I'm currently at work and will post syslog when I get home.    I'm not sure why i keep getting this.   

 

Thanks

Link to comment

Your syslog only shows two parity checks, not three as you suggested. First, a scheduled check runs at midnight:

 

Feb  1 00:00:01 Tower kernel: mdcmd (59): check

Feb  1 00:00:01 Tower kernel: md: recovery thread: check P ...

...

Feb  1 01:27:36 Tower kernel: md: recovery thread: P corrected, sector=1072051656

...

Feb  1 18:52:49 Tower kernel: md: sync done. time=67967sec

Feb  1 18:52:49 Tower kernel: md: recovery thread: completion status: 0

 

then a manual check is run:

 

Feb  1 19:41:34 Tower kernel: mdcmd (64): check correct

Feb  1 19:41:34 Tower kernel: md: recovery thread: check P ...

...

Feb  1 21:09:09 Tower kernel: md: recovery thread: P corrected, sector=1072051656

...

Feb  2 14:15:52 Tower kernel: md: sync done. time=66858sec

Feb  2 14:15:53 Tower kernel: md: recovery thread: completion status: 0

 

and the log ends a few hours later so I don't see your third, non-correcting check.

 

Now, what I find odd is that while your manual, correcting check puts

 

Feb  1 19:41:34 Tower kernel: mdcmd (64): check correct

 

in the log, your automated, non-correcting check puts

 

Feb  1 00:00:01 Tower kernel: mdcmd (59): check

 

in the log.

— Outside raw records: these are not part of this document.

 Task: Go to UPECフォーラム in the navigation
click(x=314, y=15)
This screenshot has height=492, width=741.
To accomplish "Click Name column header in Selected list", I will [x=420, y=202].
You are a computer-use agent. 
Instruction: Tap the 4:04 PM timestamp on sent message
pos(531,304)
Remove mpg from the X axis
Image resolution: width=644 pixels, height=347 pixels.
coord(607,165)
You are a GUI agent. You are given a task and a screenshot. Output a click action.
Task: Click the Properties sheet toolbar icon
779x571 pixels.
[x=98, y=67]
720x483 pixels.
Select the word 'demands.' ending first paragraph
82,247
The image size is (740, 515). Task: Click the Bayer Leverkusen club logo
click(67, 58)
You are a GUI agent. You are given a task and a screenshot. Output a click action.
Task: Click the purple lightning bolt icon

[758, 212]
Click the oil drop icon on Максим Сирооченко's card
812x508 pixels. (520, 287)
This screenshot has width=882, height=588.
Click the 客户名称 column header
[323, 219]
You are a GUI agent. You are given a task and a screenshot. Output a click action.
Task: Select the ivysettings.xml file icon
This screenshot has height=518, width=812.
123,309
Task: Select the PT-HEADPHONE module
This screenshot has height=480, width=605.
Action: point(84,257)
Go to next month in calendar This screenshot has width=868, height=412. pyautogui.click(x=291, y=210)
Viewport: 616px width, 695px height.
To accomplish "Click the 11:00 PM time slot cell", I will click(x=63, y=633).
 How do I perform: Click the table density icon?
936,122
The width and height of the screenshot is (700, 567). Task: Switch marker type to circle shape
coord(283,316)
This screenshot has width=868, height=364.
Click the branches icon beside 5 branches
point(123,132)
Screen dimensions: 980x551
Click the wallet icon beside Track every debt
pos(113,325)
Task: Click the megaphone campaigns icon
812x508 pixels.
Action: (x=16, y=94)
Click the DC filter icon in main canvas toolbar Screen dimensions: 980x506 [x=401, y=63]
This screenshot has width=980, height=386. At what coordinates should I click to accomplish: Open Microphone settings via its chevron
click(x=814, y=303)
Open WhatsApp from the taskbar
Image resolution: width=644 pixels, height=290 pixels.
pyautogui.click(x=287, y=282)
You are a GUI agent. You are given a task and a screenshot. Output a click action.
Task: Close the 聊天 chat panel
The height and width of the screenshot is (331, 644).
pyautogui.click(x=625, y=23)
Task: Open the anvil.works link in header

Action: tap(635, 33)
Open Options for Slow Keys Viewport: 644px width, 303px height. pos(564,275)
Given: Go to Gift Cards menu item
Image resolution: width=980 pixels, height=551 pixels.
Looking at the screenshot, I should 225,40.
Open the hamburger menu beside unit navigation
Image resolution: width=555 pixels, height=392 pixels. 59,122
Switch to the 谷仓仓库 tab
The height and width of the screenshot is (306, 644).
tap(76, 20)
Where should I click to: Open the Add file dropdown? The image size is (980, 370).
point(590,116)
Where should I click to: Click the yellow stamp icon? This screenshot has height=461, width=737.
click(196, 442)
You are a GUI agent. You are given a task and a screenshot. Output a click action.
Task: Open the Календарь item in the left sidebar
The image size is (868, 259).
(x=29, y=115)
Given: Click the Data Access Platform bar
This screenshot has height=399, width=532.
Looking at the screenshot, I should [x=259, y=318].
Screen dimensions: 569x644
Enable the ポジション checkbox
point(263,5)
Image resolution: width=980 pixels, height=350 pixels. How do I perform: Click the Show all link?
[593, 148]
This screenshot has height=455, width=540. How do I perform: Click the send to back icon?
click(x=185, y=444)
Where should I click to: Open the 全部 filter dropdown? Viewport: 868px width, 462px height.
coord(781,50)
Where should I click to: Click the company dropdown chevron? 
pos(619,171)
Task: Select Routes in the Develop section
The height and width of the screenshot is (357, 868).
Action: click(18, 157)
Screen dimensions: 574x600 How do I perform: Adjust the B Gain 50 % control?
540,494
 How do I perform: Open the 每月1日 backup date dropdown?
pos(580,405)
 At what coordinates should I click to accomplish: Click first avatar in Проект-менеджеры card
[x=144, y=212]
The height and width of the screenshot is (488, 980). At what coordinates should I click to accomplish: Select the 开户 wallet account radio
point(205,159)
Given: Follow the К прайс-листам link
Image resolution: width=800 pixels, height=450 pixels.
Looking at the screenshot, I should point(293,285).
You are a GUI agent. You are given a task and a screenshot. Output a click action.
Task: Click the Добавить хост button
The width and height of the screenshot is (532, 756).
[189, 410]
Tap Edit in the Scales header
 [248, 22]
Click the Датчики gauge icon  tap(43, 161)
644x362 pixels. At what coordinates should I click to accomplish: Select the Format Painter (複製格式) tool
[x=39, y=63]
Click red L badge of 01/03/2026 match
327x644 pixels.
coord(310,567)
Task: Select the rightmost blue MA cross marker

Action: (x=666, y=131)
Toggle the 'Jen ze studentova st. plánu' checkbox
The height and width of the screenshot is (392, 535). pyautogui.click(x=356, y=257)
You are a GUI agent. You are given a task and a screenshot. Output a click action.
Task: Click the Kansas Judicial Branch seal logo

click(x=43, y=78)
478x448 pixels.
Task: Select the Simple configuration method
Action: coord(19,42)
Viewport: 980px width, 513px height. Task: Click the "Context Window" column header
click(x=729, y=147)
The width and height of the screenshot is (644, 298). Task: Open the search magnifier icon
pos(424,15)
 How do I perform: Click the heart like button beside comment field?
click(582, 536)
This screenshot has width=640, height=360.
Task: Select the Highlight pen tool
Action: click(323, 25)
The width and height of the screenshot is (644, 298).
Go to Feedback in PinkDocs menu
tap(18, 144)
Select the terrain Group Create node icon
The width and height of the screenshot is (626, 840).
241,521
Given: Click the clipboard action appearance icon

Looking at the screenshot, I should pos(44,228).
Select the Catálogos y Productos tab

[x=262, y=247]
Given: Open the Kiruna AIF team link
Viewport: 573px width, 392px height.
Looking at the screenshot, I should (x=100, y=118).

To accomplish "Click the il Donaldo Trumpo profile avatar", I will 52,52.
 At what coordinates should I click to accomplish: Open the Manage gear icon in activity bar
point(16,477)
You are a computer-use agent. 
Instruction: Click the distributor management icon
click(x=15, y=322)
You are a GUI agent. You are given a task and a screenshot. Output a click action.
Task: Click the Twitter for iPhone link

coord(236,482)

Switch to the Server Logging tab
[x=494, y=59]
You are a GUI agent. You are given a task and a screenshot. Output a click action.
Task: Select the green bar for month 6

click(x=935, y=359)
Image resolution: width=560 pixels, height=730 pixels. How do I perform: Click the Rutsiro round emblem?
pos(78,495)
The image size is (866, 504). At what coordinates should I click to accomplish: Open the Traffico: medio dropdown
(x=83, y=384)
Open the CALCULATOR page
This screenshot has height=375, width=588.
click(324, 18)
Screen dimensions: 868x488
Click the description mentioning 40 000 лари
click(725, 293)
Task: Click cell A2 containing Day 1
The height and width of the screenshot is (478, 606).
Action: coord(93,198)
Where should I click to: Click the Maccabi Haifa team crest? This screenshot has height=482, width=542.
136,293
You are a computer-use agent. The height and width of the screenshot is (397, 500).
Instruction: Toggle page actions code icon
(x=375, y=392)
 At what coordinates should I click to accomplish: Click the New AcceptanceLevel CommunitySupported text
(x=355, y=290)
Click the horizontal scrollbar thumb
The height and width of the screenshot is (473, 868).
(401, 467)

Compare that with the output from my server running the same version 6.2.4 of unRAID when it starts its automatic monthly non-correcting check:

 

Feb  1 05:00:01 Northolt kernel: mdcmd (216): check NOCORRECT

Feb  1 05:00:01 Northolt kernel:

Feb  1 05:00:01 Northolt kernel: md: recovery thread: check P Q ...

 

Is that difference significant? Is it because you have single parity and I have dual? I can't find anything else of any relevance, though a couple of other, probably unrelated issues caught my eye.

 

Every day at 04:00 the mover tries to move your system folder from the array to the cache but fails due to files being in use:

 

Jan 31 04:00:01 Tower root: mover started

Jan 31 04:00:01 Tower root: moving "s..m" to cache

Jan 31 04:00:01 Tower shfs/user0: err: shfs_rmdir: rmdir: /mnt/disk1/system/docker (39) Directory not empty

Jan 31 04:00:01 Tower move: rmdir: /mnt/user0/./system/docker Directory not empty

Jan 31 04:00:01 Tower shfs/user0: err: shfs_rmdir: rmdir: /mnt/disk1/system/libvirt (39) Directory not empty

Jan 31 04:00:01 Tower move: rmdir: /mnt/user0/./system/libvirt Directory not empty

Jan 31 04:00:01 Tower shfs/user0: err: shfs_rmdir: rmdir: /mnt/disk1/system (39) Directory not empty

Jan 31 04:00:01 Tower move: rmdir: /mnt/user0/./system Directory not empty

Jan 31 04:00:01 Tower root: mover finished

 

I recommend that you put it out of its misery once and for all by stopping your dockers and then stopping the docker service before running the mover manually. Then you can re-enable the docker service and start your dockers again.

 

The other thing I see is a lot of this:

 

Jan 31 20:56:31 Tower shfs/user: err: shfs_rmdir: rmdir: /mnt/cache/appdata/FoldingAtHome/work/02 (39) Directory not empty

Jan 31 20:56:31 Tower shfs/user: err: shfs_rmdir: rmdir: /mnt/cache/appdata/FoldingAtHome/work/02 (39) Directory not empty

Jan 31 20:57:31 Tower shfs/user: err: shfs_rmdir: rmdir: /mnt/cache/appdata/FoldingAtHome/work/02 (39) Directory not empty

 

It appears hundreds and hundreds of times. Perhaps a restart will fix it.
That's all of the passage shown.